Branding is the most reliable way to differentiate your products/services from others. During the 1500s, cattle owners used branding to identify their livestock on the ranch and in the market. Different marks were used by different ranch owners to differentiate their cattle from others.
The concept of branding has changed since then. Today, branding isn’t used merely for identification. A brand’s identity can help make or break a business. Good identity puts you in good light with target customers while a bad image can make it difficult for you to rise up or push you out of business for good.
In this article, we’ll identify the reasons why brands fail and pitfalls you should be avoiding. But first, let’s identify what branding means to a company.
What Branding Means to a Company
By definition, branding is the process of creating a name, design, or symbol that would help identify a business and its products and/or services. It is a way to distinguish yourself from competitors, telling customers what you are offering, and setting their expectations.
Branding defines how you want to be perceived by your customers. That’s why it’s important for businesses to be critical, creative, and strategic when thinking about their brand. A brand should embody your values (what you stand for), your mission and vision, and your people. It should be a true and honest representation of yourself and value proposition.
A good brand identity can drive new business and increase recognition. If you have a great logo, it is easier for people to recognize and remember you. Pair that with impactful messaging, your brand becomes the most powerful there is in your market.
Strong brands have increased value perception and will have no trouble drumming up referrals. Great brands have a positive impression amongst consumers who are most likely to do business with you again because of familiarity and trust. Once you’ve established a strong brand identity, word of mouth will be your best and most effective advertising channel.
What Branding is Not
Most people think that branding is merely having a good name, captivating logo and a witty tagline. Although these are integral parts of your brand strategy, your brand goes beyond these elements. Branding is not purely meant for marketing purposes. It should be integrated into all aspects of your business – from the way your employees answer calls, to how you conduct sales, and how you create your products or deliver services.

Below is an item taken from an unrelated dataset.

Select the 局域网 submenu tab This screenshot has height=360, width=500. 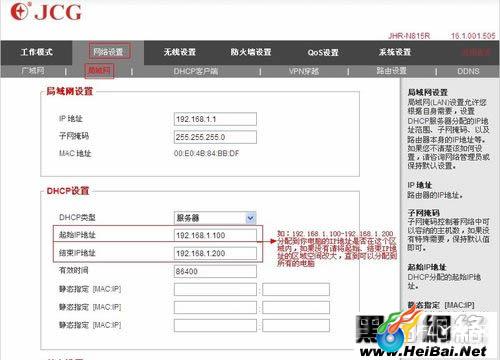(99, 71)
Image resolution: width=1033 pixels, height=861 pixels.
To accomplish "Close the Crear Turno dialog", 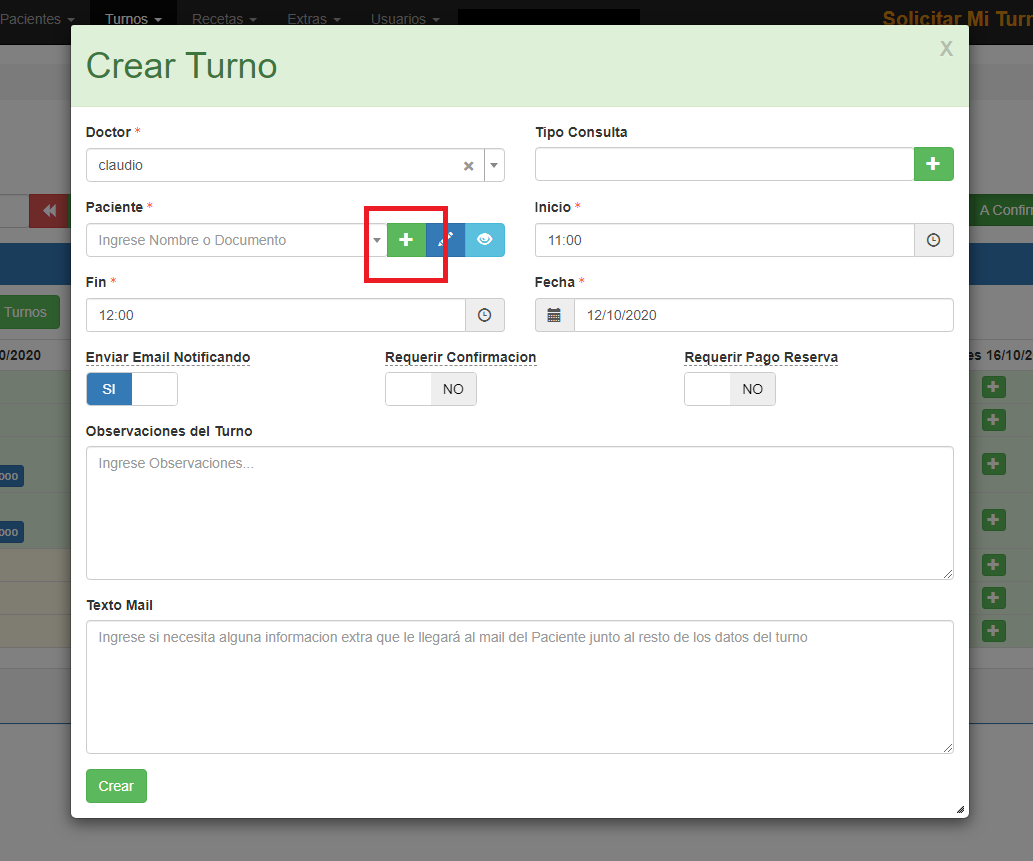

Trademarking is not branding but it is another crucial part of the brand strategy like your logo and tagline. Your brand is not your website but you can use your website to communicate with your audience on what your business is about, and how you can help customers deal with their pain points.
Branding should not be controlled by your customers. If a brand is the sum of customer experience (what they think of you and reflection of what you do), the brand becomes a two way street. Customers should influence your brand but they shouldn’t control it.
Lastly, branding is not just about how you position yourself in the market. Positioning is a touchstone for developing brand identity, creating new products, and planning marketing and advertising strategy. Branding goes beyond making an impression but positioning does influence certain areas of your business.
When Branding Goes Wrong
Learning about how to develop a great brand can be overwhelming. There’s just so much information out there and it’s easy to get confused. While mistakes are inevitable, there’s a solution to every problem.
Here are some examples of branding mistakes and what you can do to recover.
Inconsistency across platforms and mediums
Consistency is the first rule in building a strong brand. Many businesses fail to be consistent in presenting their identity, which ends up with them appearing unprofessional, untrustworthy and disjointed.
Quick Fix: Create a style guide.
Don’t just slap your logo on everything and call it a day. A style guide is a simple rulebook that educates your team members of your company’s preferred colors, fonts, imagery, logo, and other visual assets. It sets standards for your brand’s values, voice and written elements to make sure you’re presenting a cohesive message wherever your brand appears, from your website, to social media accounts, ads, printed materials, letterheads, giveaways, etc.
Relying Too Much on Design Trends
While keeping up with design trends is a great way to make sure you present your brand in a fresh, contemporary way, doing it too much can eventually lead you to losing your core identity.
What to Do: Use design trends as inspiration for quick marketing materials and digital ads like on social media. Your brand needs to weather multiple waves of design trends without looking dated since you plan to keep your business running for generations. If you’re planning to do a redesign, don’t heavily rely on trends.
Not Being Strategic on Where You Put Your Brand
When you attach your logo onto something, it should be compatible with your brand’s voice and values. This can be difficult especially if you plan to work with another company whose messaging may not be similar to yours. This will make you look inconsistent and untrustworthy to consumers.
What You Should Be Doing First: Choose your brand affiliations. Understand your target market, learn their pain points, and establish how your products/services can alleviate those pain points.
As we’ve said earlier, the key is consistency. If you’re putting your brand on something, it should be aligned with your values, voice, and purpose.
Using Content That Doesn’t Accurately Describe Your Brand
If you want to position your brand in a way that distinguishes you clearly from competitors, don’t use the same words everyone else is using. Find one thing that makes you truly unique but be careful of going over the top. Don’t say your product will revolutionize the industry if it won’t. Make sure your copy is unique but accurate.
What to Do: When writing, focus on benefits not the features. All pens have the same features. The thing is what are the benefits of buying that pen from your brand. Perhaps, maybe your pen doesn’t dry out of ink that fast or is a lot smoother to write with on any paper.